##### 抜粋 #####
2014-04-28 | 地球の姿と思い出
韓国客船の沈没に思う
2014年4月16日、韓国の客船が多くの乗客を乗せたまま沈没した。まず、なすべきは犠牲者の救助と収容、これが最優先事項である。操船者全員逮捕などと話題をそらしてはいけない。

テレビで生々しい事故の映像を見ていると、いろいろな船乗り言葉が「ほのるる丸」元三等航海士の筆者を刺激する。その刺激で、ここに50年前の筆者がよみがえる。【参照:「今日からブログを始めます」(2010-08-26)】

1)ラッシング(Lashing:荷物の固定)
貨物船が港で荷役をするとき、航海士の最も大切な仕事は、積荷のラッシングである。実際の作業は、荷役会社の作業員と本船の乗組員の仕事であるが、航海士は陣頭指揮を取る。
##### 表示データ #####
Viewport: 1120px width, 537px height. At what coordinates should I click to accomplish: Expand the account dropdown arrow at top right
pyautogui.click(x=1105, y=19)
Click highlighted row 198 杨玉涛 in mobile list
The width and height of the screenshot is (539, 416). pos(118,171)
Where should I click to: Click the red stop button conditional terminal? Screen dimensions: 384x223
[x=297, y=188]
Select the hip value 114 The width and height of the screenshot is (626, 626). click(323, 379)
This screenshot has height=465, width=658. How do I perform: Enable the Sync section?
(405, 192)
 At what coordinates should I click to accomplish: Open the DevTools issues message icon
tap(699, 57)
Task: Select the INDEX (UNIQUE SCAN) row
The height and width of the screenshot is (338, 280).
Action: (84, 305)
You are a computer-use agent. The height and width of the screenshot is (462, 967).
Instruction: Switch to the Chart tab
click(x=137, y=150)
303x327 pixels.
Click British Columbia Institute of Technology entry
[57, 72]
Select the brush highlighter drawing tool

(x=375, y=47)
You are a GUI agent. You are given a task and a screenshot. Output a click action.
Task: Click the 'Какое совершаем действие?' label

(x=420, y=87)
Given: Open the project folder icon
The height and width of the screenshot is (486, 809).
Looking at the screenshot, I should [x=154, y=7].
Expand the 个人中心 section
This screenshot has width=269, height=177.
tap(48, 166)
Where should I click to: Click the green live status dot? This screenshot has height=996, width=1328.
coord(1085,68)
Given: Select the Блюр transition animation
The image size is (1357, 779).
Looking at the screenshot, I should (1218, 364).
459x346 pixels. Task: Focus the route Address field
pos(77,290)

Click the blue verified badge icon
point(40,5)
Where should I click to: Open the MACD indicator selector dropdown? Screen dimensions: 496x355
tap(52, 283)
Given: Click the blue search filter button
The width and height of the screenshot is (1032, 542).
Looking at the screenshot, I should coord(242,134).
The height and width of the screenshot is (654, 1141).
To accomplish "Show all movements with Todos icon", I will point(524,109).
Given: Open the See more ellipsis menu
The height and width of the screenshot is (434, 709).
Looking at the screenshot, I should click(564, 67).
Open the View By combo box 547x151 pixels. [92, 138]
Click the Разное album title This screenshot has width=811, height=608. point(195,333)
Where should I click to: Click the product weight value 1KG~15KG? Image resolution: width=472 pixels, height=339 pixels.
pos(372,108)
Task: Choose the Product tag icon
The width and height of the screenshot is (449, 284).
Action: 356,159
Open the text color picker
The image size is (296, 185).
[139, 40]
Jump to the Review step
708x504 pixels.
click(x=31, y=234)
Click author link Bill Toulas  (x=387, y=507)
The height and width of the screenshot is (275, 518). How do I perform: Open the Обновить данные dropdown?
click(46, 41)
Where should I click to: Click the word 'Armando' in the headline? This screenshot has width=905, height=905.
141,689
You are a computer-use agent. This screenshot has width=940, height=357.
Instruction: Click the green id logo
#####
作業内容
抜粋について、次の問いに答えてください。
1. 韓国の客船が沈没したのは何年何月何日か。
2. 筆者はかつてどの船で何を務めていたか。
3. 貨物船が港で荷役をするとき、航海士の最も大切な仕事は何か。
このデータは抜粋とは別の独立した資料です。

問題の解答
1. 2014年4月16日
2. 「ほのるる丸」の三等航海士
3. 積荷のラッシング(荷物の固定)